**THE TASK**:
Collect every line of the records below that contains the string "header", matching case exactly.

[Dataset entries]

--

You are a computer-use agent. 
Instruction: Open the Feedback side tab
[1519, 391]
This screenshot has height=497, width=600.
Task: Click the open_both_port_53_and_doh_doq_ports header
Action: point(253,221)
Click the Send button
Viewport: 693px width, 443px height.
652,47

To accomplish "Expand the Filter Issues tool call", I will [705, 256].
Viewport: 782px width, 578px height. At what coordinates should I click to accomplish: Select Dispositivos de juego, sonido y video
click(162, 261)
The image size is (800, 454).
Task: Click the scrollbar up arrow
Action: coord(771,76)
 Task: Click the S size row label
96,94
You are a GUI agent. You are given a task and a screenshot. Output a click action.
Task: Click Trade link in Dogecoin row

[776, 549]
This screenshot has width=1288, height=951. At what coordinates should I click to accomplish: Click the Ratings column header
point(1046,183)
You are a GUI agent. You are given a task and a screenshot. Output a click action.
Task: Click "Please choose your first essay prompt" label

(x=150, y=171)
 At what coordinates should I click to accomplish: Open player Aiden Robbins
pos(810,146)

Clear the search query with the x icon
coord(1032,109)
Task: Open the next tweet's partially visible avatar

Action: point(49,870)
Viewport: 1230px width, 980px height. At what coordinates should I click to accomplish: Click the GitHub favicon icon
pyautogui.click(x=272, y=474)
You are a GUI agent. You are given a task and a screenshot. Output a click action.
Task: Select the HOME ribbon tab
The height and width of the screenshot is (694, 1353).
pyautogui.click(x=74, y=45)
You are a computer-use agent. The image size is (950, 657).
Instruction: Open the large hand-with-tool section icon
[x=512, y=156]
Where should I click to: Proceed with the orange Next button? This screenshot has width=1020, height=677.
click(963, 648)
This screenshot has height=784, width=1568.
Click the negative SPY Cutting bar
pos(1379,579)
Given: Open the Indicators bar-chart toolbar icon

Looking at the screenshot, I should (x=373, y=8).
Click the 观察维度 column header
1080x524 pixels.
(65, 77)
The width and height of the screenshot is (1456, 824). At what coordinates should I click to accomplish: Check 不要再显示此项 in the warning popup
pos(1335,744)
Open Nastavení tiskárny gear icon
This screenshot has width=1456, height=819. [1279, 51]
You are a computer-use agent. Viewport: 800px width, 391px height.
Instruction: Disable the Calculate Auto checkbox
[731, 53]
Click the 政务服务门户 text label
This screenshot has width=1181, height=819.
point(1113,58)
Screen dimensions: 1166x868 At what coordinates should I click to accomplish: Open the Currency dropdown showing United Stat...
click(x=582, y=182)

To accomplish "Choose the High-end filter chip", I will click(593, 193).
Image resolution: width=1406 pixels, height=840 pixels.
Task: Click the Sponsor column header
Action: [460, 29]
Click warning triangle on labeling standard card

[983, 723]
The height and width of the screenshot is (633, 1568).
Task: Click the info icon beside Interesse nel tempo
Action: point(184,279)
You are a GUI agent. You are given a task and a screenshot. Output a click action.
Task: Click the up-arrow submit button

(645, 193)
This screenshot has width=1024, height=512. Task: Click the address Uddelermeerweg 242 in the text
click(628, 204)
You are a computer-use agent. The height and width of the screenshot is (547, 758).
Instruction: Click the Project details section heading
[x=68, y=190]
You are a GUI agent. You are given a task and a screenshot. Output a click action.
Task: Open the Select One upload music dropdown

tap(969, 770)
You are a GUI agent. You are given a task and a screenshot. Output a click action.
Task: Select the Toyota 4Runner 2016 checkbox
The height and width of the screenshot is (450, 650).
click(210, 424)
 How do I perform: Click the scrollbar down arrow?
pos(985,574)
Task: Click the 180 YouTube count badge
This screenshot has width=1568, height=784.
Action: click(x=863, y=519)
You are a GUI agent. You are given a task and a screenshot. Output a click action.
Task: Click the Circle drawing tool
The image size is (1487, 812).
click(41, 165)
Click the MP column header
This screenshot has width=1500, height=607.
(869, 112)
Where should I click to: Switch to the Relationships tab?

--

**IN RESPONSE**:
Task: Click the open_both_port_53_and_doh_doq_ports header
This screenshot has width=1288, height=951. At what coordinates should I click to accomplish: Click the Ratings column header
Click the 观察维度 column header
Task: Click the Sponsor column header
Click the MP column header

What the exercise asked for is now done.